Statistics for Data Analysis Coursework 2
Hello, dear friend, you can consult us at any time if you have any questions, add WeChat: daixieit
Coursework 2
Statistics for Data Analysis
2021/2022
1. The dataset used for this question is from 97 men with prostate cancer who were due to receive a radical prostatectomy. Before proceeding with the operations the doctors wanted to find out how a prostate specific antigen is affected by the other variables measured in the study. Table 1 displays each variable together with a detailed description. Table 2 displays the variance inflation factor for each predictor.
Acronym |
Decription |
lcavol lweight age lbph svi lcp gleason pgg45 lpsa |
log(cancer volume) log(prostate weight) age of patient log(benign prostatic hyperplasia amount) seminal vesicle invasion (1 for having the invasion, 0 otherwise) log(capsular penetration) Gleason rank (6, 7, 8, 9) combined percentage of Gleason patterns 4 or 5 log(prostate specific antigen) |
Table 1: Prostate data: Description of the variables
lweight |
age |
lbph |
svi |
lcp |
gleason |
pgg45 |
|
2.05 |
1.36 |
1.32 |
1.37 |
1.95 |
3.10 |
2.47 |
2.97 |
Table 2: Prostate Data - Variance Inflation Factors (VIF)

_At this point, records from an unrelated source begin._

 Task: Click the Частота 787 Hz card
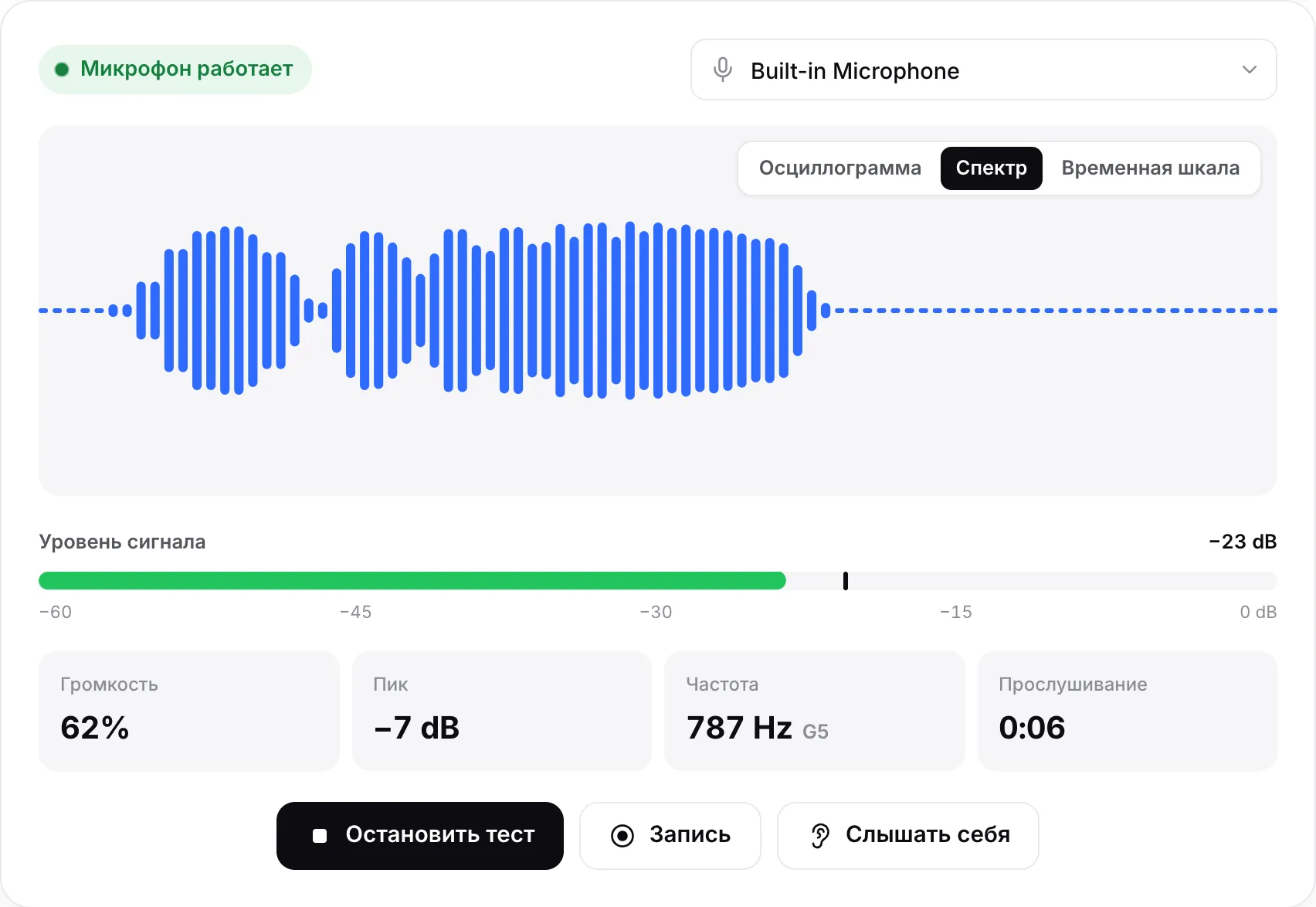coord(815,711)
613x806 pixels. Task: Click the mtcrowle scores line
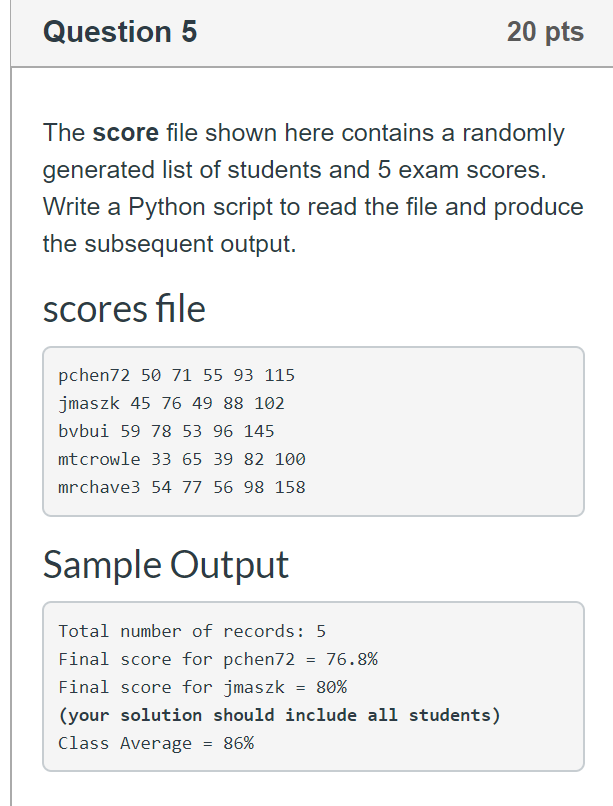pos(181,459)
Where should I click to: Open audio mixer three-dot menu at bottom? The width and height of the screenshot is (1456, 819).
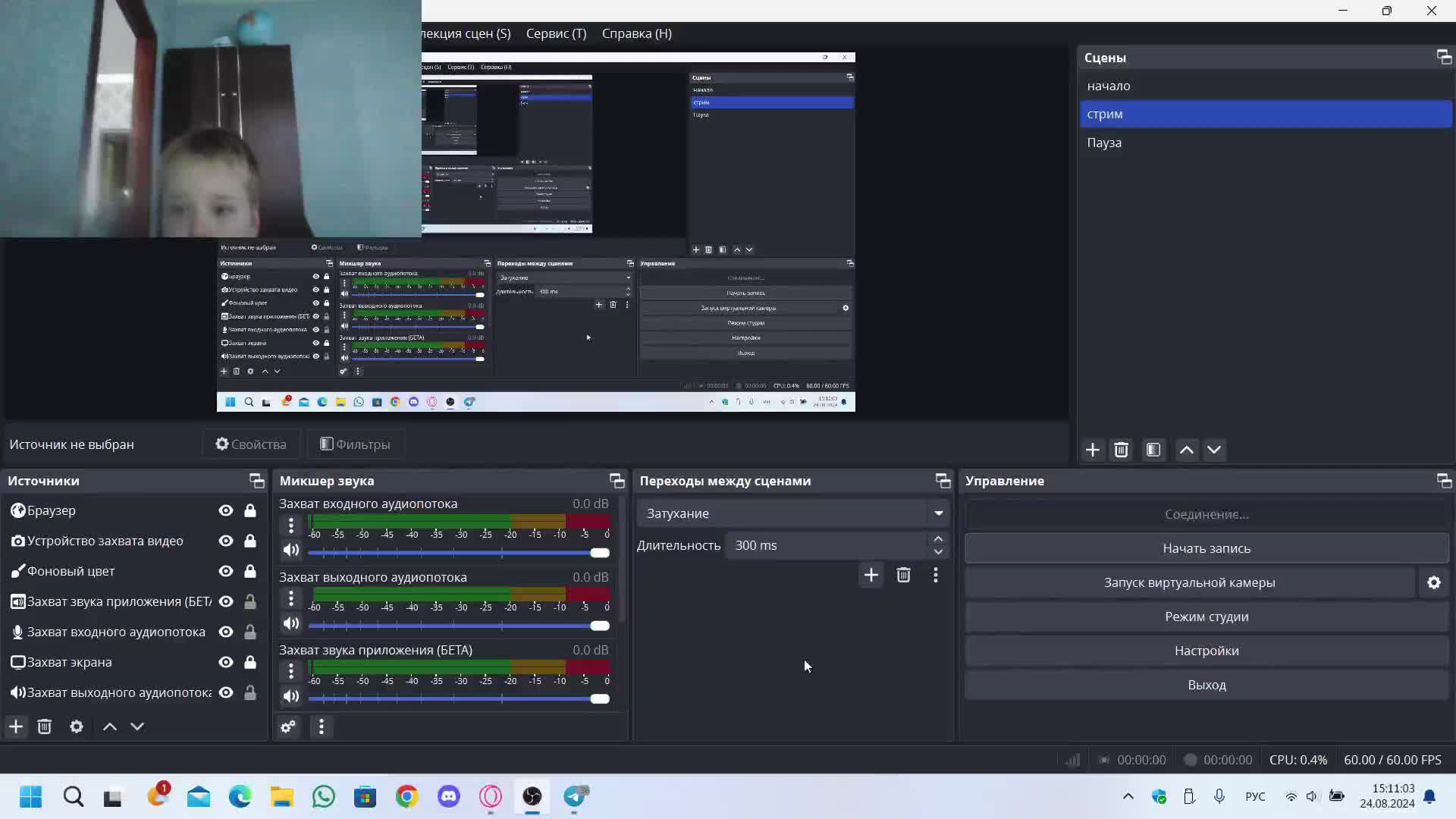point(322,726)
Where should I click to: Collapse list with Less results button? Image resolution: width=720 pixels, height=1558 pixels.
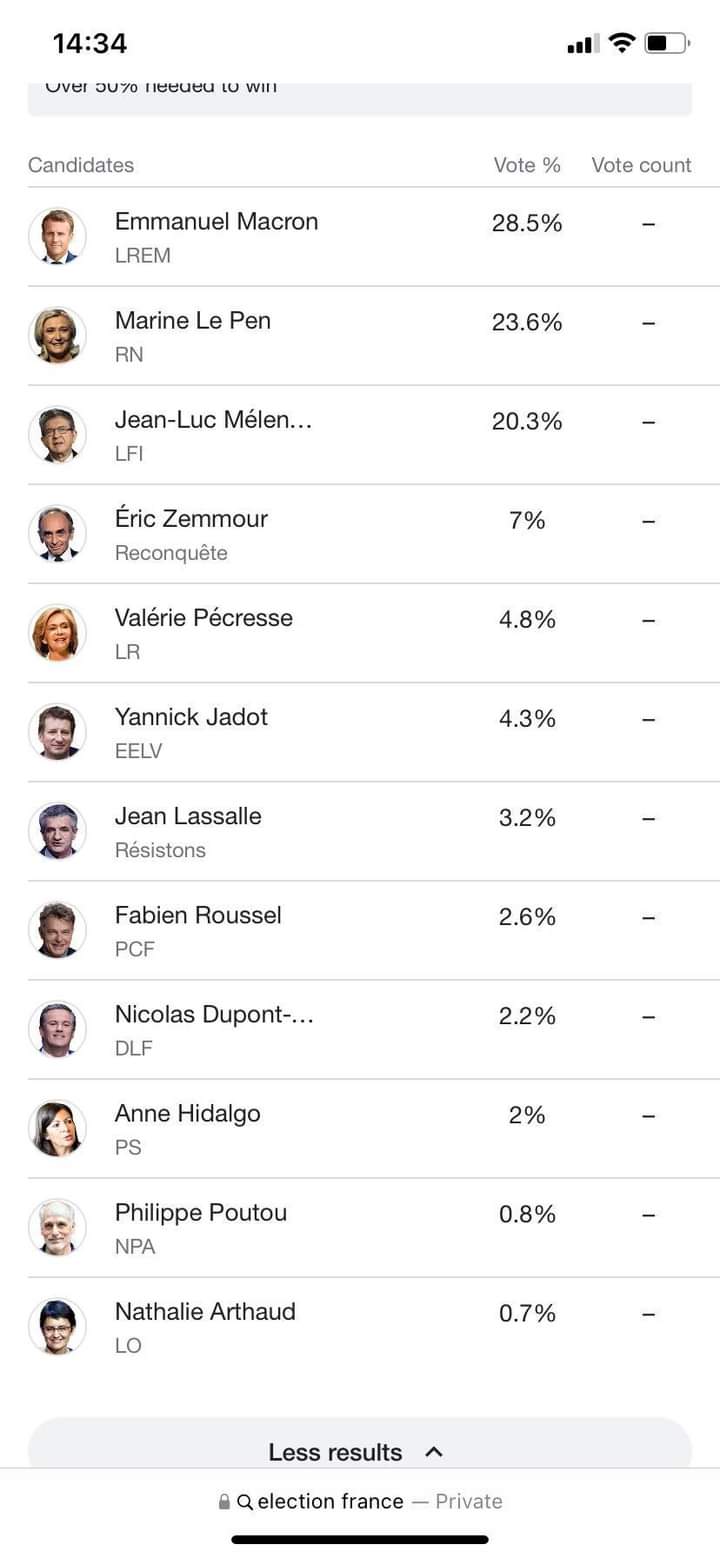(359, 1447)
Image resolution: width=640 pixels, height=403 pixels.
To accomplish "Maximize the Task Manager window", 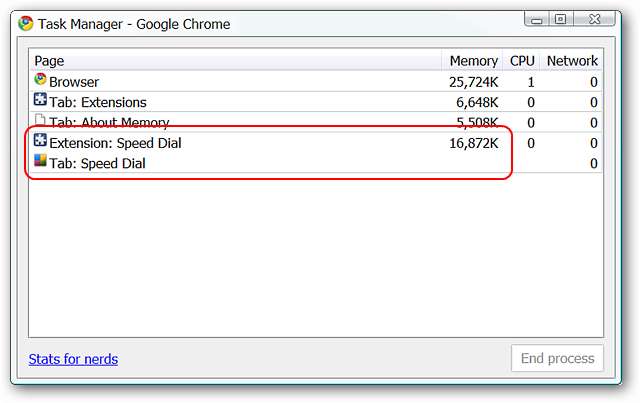I will [559, 19].
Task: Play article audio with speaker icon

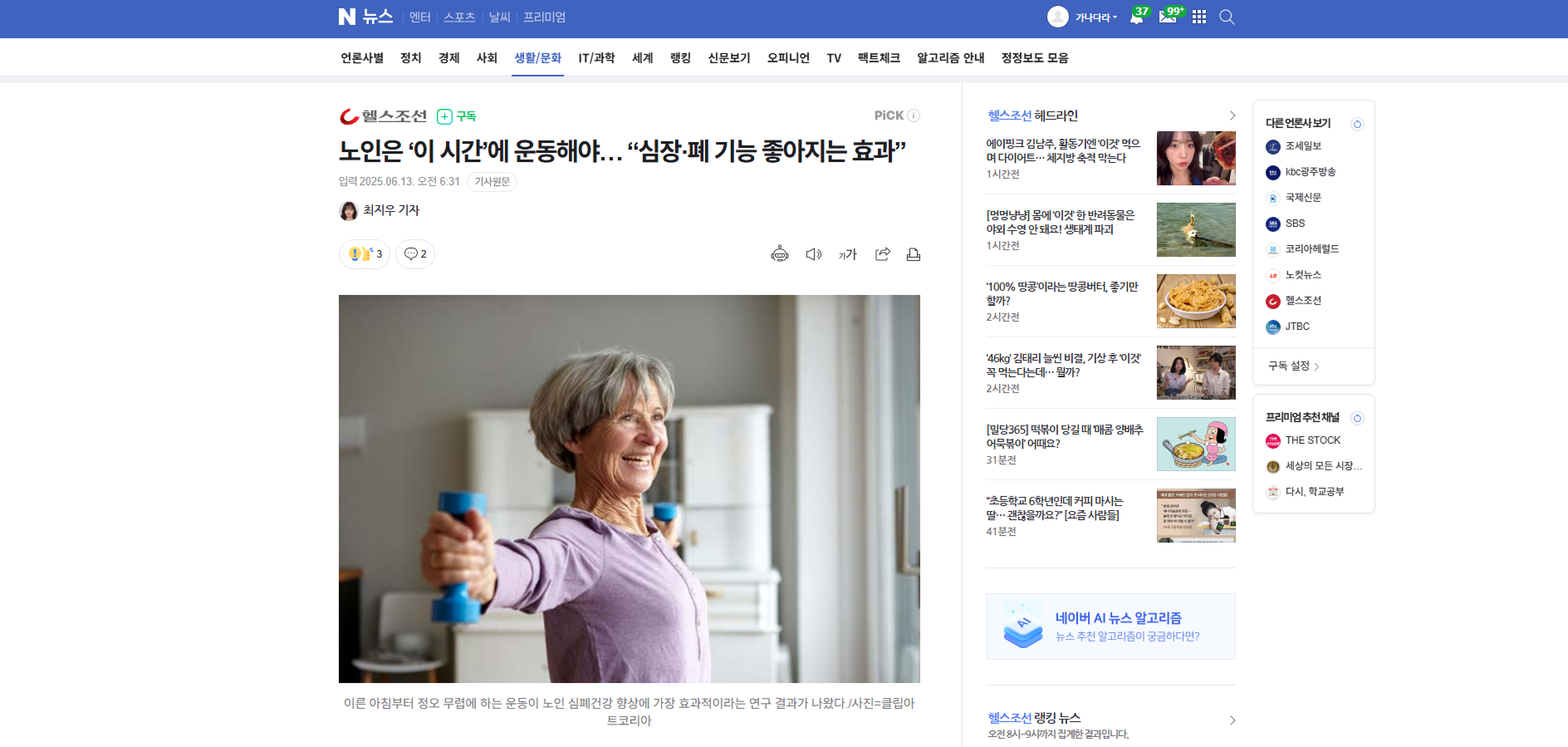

(a) Why do you think the doctors considered the logarithms of most continuous vari- ables instead of the actual measurements?
[2 marks]
(b) What is a Variance Inflation Factor (VIF)? What is it used for and what is the cut-off value that causes concern? Is there anything to worry about based on the VIF values of Table 2.
[4 marks]
A medical student ”fitted” the linear multiple regression model to this data, without taking into account the fact that variables svi and gleason are not really quanti- tative. Table 3 displays the least squares estimates of this model (m1).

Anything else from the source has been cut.